Open rabernat opened 7 years ago
@rabernat do you maybe have example files that can be opened using open_mfdataset
, open_rasterio
, open_zarr
, and open_dataarray
? Preferably small files, that I'm allowed to add to recipy as test data.
Thanks for looking into this!
A good way to proceed would be to use the xarray tutorial datasets, which live in their own repository: https://github.com/pydata/xarray-data
These can be opened via the xarray.tutorial
module, as shown in the xarray docs: http://xarray.pydata.org/en/latest/examples/multidimensional-coords.html
Or you can just open them directly.
There are unfortunately no zarr or rasterio (i.e. geotiff) datasets there yet. I recommend you get started with netCDF files, which represent 95% of xarray use cases. In the meantime, I will work on providing examples of the other formats.
@rabernat Thanks! In the mean time, I found sufficiently small netcdf data for testing the patch of open_mfdataset
. For open_rasterio
, I just used a standard tiff file, since we are only interested in determining whether the input is logged and not whether it really is a geotiff.
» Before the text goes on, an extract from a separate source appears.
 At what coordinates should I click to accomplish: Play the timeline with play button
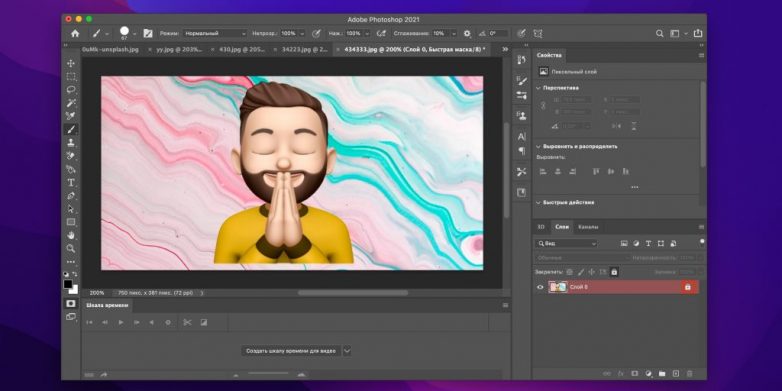(121, 323)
So, now I'm just looking for zarr data.
I can prepare a zarr file for you.
When you say "small files", can you be more specific?
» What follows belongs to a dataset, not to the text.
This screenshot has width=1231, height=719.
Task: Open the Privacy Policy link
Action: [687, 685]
Note that zarr can read from a wide range of stores (see xarray docs and zarr docs). How important is it to cover all of these different cases?
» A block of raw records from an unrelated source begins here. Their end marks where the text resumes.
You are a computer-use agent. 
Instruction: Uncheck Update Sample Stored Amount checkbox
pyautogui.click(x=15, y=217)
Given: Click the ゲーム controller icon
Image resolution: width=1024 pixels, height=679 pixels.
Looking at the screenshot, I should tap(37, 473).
Also, since zarr datasets can be opened directly by the zarr library, you might want to consider a dedicated patch for zarr (without xarray). I anticipate that zarr will grow in popularity over the coming years.
It would be great if you can prepare a zarr file! Small is kilobytes (the netcdf-files I found are 67kb). The data does not have to make sense, but must be valid.
I'll look into the different zarr storage types later. I'd like to cover as much file-based storage types as possible.
And correct me if I'm wrong, but all data loading/saving methods in xarray seems to come from other libraries (I started with a patch for netcdf4). So maybe we don't need a patch for xarray at all 😄 (I'll finish it anyway)
Is this waiting for me?
No, don't worry about it! The work of patching xarray is more or less done (if you could prepare a small zarr file for testing that would still be helpful). I plan to merge this feature soon, but there are some things that need to happen first.
This looks like a fantastic project with great potential to enhance scientific reproducibility. Thanks to the developers for all of your efforts.
I wanted to open an issue to suggest adding patch support for xarray https://github.com/pydata/xarray
Xarray is complementary to pandas and provides an interface for loading, analyzing, visualizing, and outputting labeled multi-dimensional array data. Its adoption is increasing rapidly in physical sciences, finance, and other fields.